La majorité des langues, lui annonça-t-il solennellement, sont appelées à disparaître. Voyant qu’elle semblait toujours aussi intéressée, Eli dégaina ses statistiques favorites, comme il l’eût fait d’une Rolex : sur les six mille langues actuellement parlées sur terre, quatre-vingt-dix pour cent sont en danger et la moitié n’existeront plus d’ici la fin du siècle prochain. Quelques rares optimistes nourrissent l’espoir d’en sauver une poignée ; la plupart se contentent d’espérer qu’on pourra garder la trace d’une fraction de ce qui aura été perdu. Son travail, lui expliqua-t-il, était en partie une reconstitution, en partie une thèse, en partie un requiem. Elle écoutait en silence, apparemment captivée, en posant des questions intelligentes juste au moment où il se disait que son intérêt ne pouvait en aucun cas être sincère. Elle lui dit d’un ton badin qu’elle était habituée à des escamotages beaucoup plus localisés : individus, chambres de motel, voitures. Elle n’avait pas l’habitude des disparitions à plus grande échelle. Imaginez, lui dit-il, qu’on perde la moitié des mots utilisés sur terre. Mais ce qu’il essayait d’imaginer, en réalité, à cet instant, c’était l’effet que ça ferait de l’embrasser dans le cou. Elle hocha la tête sans le quitter des yeux.

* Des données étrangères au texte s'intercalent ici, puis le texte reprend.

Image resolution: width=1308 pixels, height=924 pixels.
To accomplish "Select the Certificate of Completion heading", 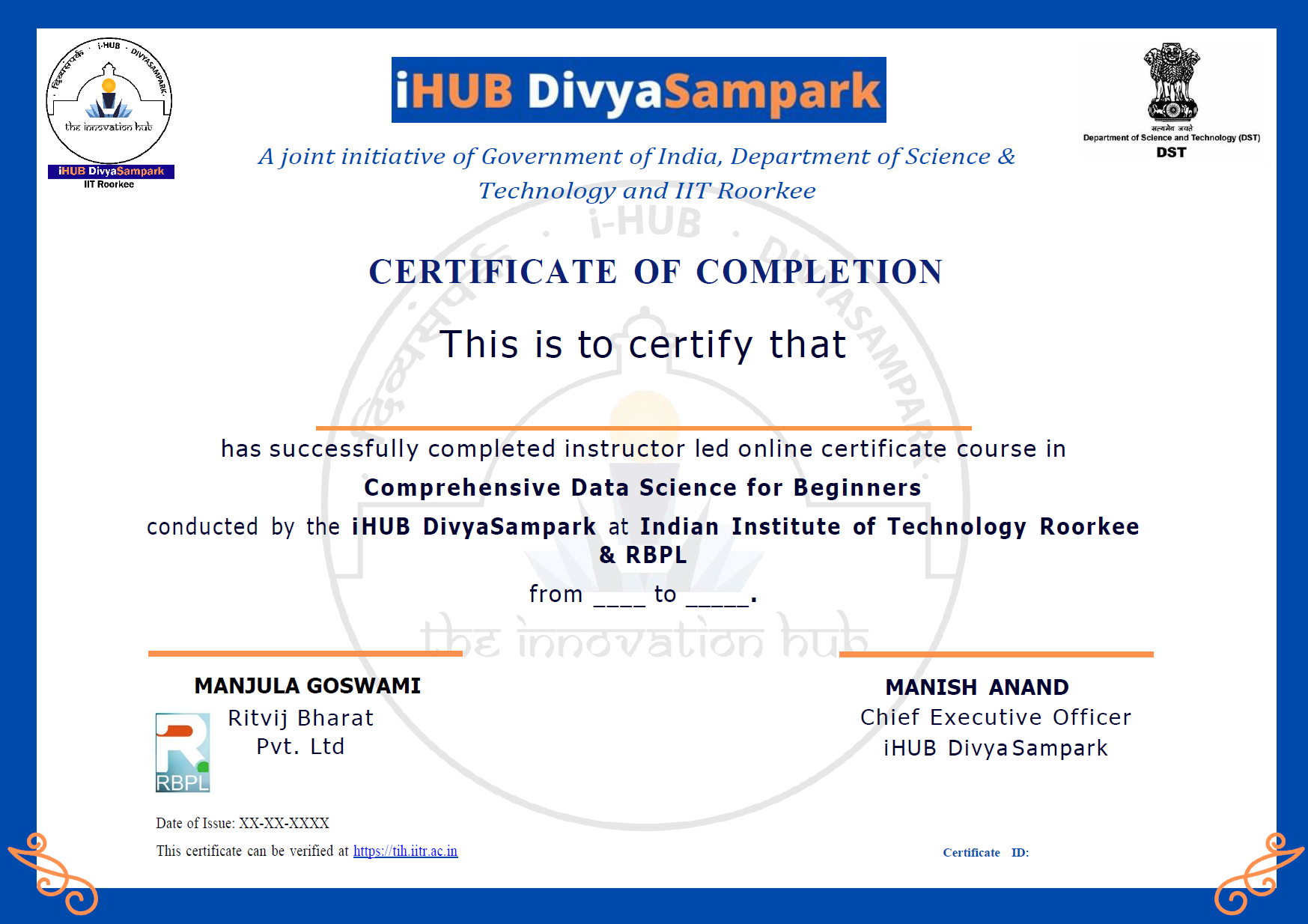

Un beau matin à Brooklyn, Lilia fait irruption dans la vie d’Eli, thésard récalcitrant et spécialiste des langues mortes et moribondes qui rêve sa vie en attendant de – peut-être – la vivre comme son jeune frère parti depuis des années errer sur les routes humanitaires d’Afrique. Lilia lui avoue rapidement, durant leur intense histoire d’amour, être une professionnelle de la disparition, ne restant jamais plus de quelques semaines ou quelques mois au même endroit, habitude prise lorsqu’elle fuyait les recherches avec son père l’ayant enlevée enfant à la garde de sa mère – alors même que, désormais majeure, ces précautions ne sont absolument plus nécessaires.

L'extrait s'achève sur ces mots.